Um olhar, uma tentativa de compreensão sobre algumas coisas que são vida.

Os Tempos em que Vivemos

Um olhar, uma tentativa de compreensão sobre algumas coisas que são vida.

Nazis fora das escolas

Os nazis ficarão sempre na história como o maior e mais terrível regime do assassínio em massa, mesmo que não tivessem feito o Holocausto.
À medida que as execuções prosseguiam, os membros do batalhão iam ficando cobertos com sangue, miolos e pedaços de ossos.”
Um dos polícias ‘especializou-se’ e só matava crianças porque tinha pena com o que lhes iria acontecer depois das mães terem sido mortas.
No campo de Treblinka, que contava com apenas 30 alemães, 120 guardas ucranianos e 800 trabalhadores escravos (prisioneiros e vítimas), foram mortas mais de 950.000 pessoas só num ano. Isto é uma demonstração de moderna eficiência industrial.
As bestas querem arrebatar-nos o que nos resta de dignidade, querem deixar-nos apenas só com os instintos animais”, Odette Elina.

 

Todos temos conhecimento de massacres acontecidos em várias sociedades ao longo dos séculos, grande parte deles oriundos do calor do momento (“battlefield frenzy”) em que soldados, ao verem os seus amigos /camaradas mortos, matam indiscriminadamente prisioneiros e civis, ou ainda feitos em ações limitadas e esporádicas, de que podem servir de exemplos os acontecidos em My Lai, no Vietname e em Wiriamu em Tete, Moçambique. Ou até de massacres que podem levar à extinção de povos, mas que não resultam de ações previamente premeditadas e impostas, como foi o que aconteceu com os Índios na América.
Outra coisa totalmente diferente é o massacre continuado e feito a sangue frio, no cumprimento ‘racional’ de um desígnio político nacional, levando a que os seus nacionais cometam as maiores atrocidades sempre no convencimento que as suas ações eram não só justificadas como justas e necessárias.

 

Em 1992, é publicado um estudo de Christopher Browning, professor de história na Pacific Lutheran University em Tacoma, Washington, intitulado Ordinary Men: Reserve Police Battalion 101 and the Final Solution in Poland, sobre a atuação da Unidade de Reserva 101 da Polícia da Ordem Alemã no massacre e envio de 83.000 judeus para campos de morte nazis na Polónia em 1942.

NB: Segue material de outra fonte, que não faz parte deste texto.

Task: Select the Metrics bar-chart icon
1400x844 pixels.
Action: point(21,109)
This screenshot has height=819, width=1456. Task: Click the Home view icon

Esta Unidade 101 era constituída por homens de meia-idade (trintas e quarentas) maioritariamente (63%) da classe trabalhadora (comerciantes, polícias, motoristas, lojistas, empregados de mesa, pedreiros) e 2% da classe média (professores e farmacêuticos), que devido à idade tinham sido considerados como inaptos para o serviço militar obrigatório. Apenas uma minoria (25%) era membro do partido nazi ou tinham pertencido às SS. Muito poucos eram independentes economicamente. A maioria era de Hamburgo, uma das cidades menos nazificadas da Alemanha.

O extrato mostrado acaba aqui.